_Instructions to follow_
Write the records out again, keeping each line exactly as it is.

━━━ The data ━━━

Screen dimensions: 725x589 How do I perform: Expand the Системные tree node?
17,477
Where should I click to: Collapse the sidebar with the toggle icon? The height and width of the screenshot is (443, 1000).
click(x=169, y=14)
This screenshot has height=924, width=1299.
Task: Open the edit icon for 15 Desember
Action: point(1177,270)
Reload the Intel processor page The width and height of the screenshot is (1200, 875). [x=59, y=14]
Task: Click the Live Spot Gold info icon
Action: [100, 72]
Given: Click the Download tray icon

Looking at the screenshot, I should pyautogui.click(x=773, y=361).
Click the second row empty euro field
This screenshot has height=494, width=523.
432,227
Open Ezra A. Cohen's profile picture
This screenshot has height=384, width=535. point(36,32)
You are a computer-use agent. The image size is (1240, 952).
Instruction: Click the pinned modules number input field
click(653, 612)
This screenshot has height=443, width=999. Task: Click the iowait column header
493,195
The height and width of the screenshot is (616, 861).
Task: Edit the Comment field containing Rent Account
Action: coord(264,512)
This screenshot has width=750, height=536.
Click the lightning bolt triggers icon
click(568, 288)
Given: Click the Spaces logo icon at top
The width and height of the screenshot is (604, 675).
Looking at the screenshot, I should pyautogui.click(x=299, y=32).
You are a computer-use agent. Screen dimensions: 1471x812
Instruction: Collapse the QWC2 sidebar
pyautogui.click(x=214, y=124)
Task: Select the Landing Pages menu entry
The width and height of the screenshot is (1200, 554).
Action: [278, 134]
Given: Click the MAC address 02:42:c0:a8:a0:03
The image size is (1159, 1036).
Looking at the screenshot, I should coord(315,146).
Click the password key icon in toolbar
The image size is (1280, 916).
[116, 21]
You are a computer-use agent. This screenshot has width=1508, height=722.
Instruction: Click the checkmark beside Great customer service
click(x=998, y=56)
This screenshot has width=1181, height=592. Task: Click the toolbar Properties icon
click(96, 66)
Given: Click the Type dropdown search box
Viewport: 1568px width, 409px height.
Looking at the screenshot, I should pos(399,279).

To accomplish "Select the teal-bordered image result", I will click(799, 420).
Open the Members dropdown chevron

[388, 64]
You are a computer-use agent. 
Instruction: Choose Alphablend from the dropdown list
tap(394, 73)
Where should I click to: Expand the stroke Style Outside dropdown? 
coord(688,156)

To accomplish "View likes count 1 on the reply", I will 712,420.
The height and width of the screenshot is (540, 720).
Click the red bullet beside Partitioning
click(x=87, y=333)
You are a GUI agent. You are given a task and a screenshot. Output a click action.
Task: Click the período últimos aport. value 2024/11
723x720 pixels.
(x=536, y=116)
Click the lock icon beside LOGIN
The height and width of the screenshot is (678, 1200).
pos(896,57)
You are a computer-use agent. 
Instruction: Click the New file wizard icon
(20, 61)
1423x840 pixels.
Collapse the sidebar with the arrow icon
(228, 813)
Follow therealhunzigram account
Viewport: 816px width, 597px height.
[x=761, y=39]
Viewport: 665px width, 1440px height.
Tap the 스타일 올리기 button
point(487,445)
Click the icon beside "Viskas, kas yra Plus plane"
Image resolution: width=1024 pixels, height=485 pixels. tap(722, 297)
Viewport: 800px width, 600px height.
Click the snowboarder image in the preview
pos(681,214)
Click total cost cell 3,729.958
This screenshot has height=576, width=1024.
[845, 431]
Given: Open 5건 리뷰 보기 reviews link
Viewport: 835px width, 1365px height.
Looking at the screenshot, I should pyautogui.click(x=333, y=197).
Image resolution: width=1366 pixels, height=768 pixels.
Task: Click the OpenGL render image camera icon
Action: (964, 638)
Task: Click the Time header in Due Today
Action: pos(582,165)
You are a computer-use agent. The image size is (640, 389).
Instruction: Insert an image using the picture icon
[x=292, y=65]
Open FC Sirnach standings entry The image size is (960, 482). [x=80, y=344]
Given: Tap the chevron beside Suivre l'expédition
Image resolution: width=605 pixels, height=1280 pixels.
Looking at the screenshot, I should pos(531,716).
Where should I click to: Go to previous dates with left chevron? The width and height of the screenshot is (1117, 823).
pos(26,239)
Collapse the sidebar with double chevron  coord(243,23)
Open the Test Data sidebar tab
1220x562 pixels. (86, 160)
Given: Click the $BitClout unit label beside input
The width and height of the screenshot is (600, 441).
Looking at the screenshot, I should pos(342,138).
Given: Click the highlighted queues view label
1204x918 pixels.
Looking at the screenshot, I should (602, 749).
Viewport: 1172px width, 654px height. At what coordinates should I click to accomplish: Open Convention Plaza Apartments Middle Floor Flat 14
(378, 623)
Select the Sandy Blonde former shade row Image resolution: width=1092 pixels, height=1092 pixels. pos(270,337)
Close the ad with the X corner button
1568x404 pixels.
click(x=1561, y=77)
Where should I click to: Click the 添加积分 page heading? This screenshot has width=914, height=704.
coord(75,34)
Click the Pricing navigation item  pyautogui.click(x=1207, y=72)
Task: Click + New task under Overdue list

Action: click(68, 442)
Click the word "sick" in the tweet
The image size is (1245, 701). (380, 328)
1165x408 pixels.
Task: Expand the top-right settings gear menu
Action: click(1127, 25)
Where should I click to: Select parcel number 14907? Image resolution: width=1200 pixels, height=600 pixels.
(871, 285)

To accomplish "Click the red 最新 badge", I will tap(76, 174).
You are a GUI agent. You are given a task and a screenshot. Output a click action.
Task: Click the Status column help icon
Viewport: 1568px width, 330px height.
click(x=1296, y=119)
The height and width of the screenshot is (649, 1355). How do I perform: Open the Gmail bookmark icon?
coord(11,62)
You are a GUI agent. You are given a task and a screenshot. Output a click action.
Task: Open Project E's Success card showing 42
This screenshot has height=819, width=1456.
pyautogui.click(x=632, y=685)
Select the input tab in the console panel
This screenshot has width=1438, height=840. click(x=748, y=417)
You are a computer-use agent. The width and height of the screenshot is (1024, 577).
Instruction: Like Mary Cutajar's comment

━━━

_Written answer_
Screen dimensions: 725x589 How do I perform: Expand the Системные tree node?
17,477
Where should I click to: Collapse the sidebar with the toggle icon? The height and width of the screenshot is (443, 1000).
click(x=169, y=14)
This screenshot has height=924, width=1299.
Task: Open the edit icon for 15 Desember
Action: point(1177,270)
Reload the Intel processor page The width and height of the screenshot is (1200, 875). [x=59, y=14]
Task: Click the Live Spot Gold info icon
Action: [100, 72]
Given: Click the Download tray icon

Looking at the screenshot, I should pyautogui.click(x=773, y=361).
Click the second row empty euro field
This screenshot has height=494, width=523.
432,227
Open Ezra A. Cohen's profile picture
This screenshot has height=384, width=535. point(36,32)
You are a computer-use agent. The image size is (1240, 952).
Instruction: Click the pinned modules number input field
click(653, 612)
This screenshot has height=443, width=999. Task: Click the iowait column header
493,195
The height and width of the screenshot is (616, 861).
Task: Edit the Comment field containing Rent Account
Action: coord(264,512)
This screenshot has width=750, height=536.
Click the lightning bolt triggers icon
click(568, 288)
Given: Click the Spaces logo icon at top
The width and height of the screenshot is (604, 675).
Looking at the screenshot, I should pyautogui.click(x=299, y=32).
You are a computer-use agent. Screen dimensions: 1471x812
Instruction: Collapse the QWC2 sidebar
pyautogui.click(x=214, y=124)
Task: Select the Landing Pages menu entry
The width and height of the screenshot is (1200, 554).
Action: [278, 134]
Given: Click the MAC address 02:42:c0:a8:a0:03
The image size is (1159, 1036).
Looking at the screenshot, I should coord(315,146).
Click the password key icon in toolbar
The image size is (1280, 916).
[116, 21]
You are a computer-use agent. This screenshot has width=1508, height=722.
Instruction: Click the checkmark beside Great customer service
click(x=998, y=56)
This screenshot has width=1181, height=592. Task: Click the toolbar Properties icon
click(96, 66)
Given: Click the Type dropdown search box
Viewport: 1568px width, 409px height.
Looking at the screenshot, I should pos(399,279).

To accomplish "Select the teal-bordered image result", I will click(799, 420).
Open the Members dropdown chevron

[388, 64]
You are a computer-use agent. 
Instruction: Choose Alphablend from the dropdown list
tap(394, 73)
Where should I click to: Expand the stroke Style Outside dropdown? 
coord(688,156)

To accomplish "View likes count 1 on the reply", I will 712,420.
The height and width of the screenshot is (540, 720).
Click the red bullet beside Partitioning
click(x=87, y=333)
You are a GUI agent. You are given a task and a screenshot. Output a click action.
Task: Click the período últimos aport. value 2024/11
723x720 pixels.
(x=536, y=116)
Click the lock icon beside LOGIN
The height and width of the screenshot is (678, 1200).
pos(896,57)
You are a computer-use agent. 
Instruction: Click the New file wizard icon
(20, 61)
1423x840 pixels.
Collapse the sidebar with the arrow icon
(228, 813)
Follow therealhunzigram account
Viewport: 816px width, 597px height.
[x=761, y=39]
Viewport: 665px width, 1440px height.
Tap the 스타일 올리기 button
point(487,445)
Click the icon beside "Viskas, kas yra Plus plane"
Image resolution: width=1024 pixels, height=485 pixels. tap(722, 297)
Viewport: 800px width, 600px height.
Click the snowboarder image in the preview
pos(681,214)
Click total cost cell 3,729.958
This screenshot has height=576, width=1024.
[845, 431]
Given: Open 5건 리뷰 보기 reviews link
Viewport: 835px width, 1365px height.
Looking at the screenshot, I should pyautogui.click(x=333, y=197).
Image resolution: width=1366 pixels, height=768 pixels.
Task: Click the OpenGL render image camera icon
Action: (964, 638)
Task: Click the Time header in Due Today
Action: pos(582,165)
You are a computer-use agent. The image size is (640, 389).
Instruction: Insert an image using the picture icon
[x=292, y=65]
Open FC Sirnach standings entry The image size is (960, 482). [x=80, y=344]
Given: Tap the chevron beside Suivre l'expédition
Image resolution: width=605 pixels, height=1280 pixels.
Looking at the screenshot, I should pos(531,716).
Where should I click to: Go to previous dates with left chevron? The width and height of the screenshot is (1117, 823).
pos(26,239)
Collapse the sidebar with double chevron  coord(243,23)
Open the Test Data sidebar tab
1220x562 pixels. (86, 160)
Given: Click the $BitClout unit label beside input
The width and height of the screenshot is (600, 441).
Looking at the screenshot, I should pos(342,138).
Given: Click the highlighted queues view label
1204x918 pixels.
Looking at the screenshot, I should (602, 749).
Viewport: 1172px width, 654px height. At what coordinates should I click to accomplish: Open Convention Plaza Apartments Middle Floor Flat 14
(378, 623)
Select the Sandy Blonde former shade row Image resolution: width=1092 pixels, height=1092 pixels. pos(270,337)
Close the ad with the X corner button
1568x404 pixels.
click(x=1561, y=77)
Where should I click to: Click the 添加积分 page heading? This screenshot has width=914, height=704.
coord(75,34)
Click the Pricing navigation item  pyautogui.click(x=1207, y=72)
Task: Click + New task under Overdue list

Action: click(68, 442)
Click the word "sick" in the tweet
The image size is (1245, 701). (380, 328)
1165x408 pixels.
Task: Expand the top-right settings gear menu
Action: click(1127, 25)
Where should I click to: Select parcel number 14907? Image resolution: width=1200 pixels, height=600 pixels.
(871, 285)

To accomplish "Click the red 最新 badge", I will tap(76, 174).
You are a GUI agent. You are given a task and a screenshot. Output a click action.
Task: Click the Status column help icon
Viewport: 1568px width, 330px height.
click(x=1296, y=119)
The height and width of the screenshot is (649, 1355). How do I perform: Open the Gmail bookmark icon?
coord(11,62)
You are a GUI agent. You are given a task and a screenshot. Output a click action.
Task: Open Project E's Success card showing 42
This screenshot has height=819, width=1456.
pyautogui.click(x=632, y=685)
Select the input tab in the console panel
This screenshot has width=1438, height=840. click(x=748, y=417)
You are a computer-use agent. The width and height of the screenshot is (1024, 577).
Instruction: Like Mary Cutajar's comment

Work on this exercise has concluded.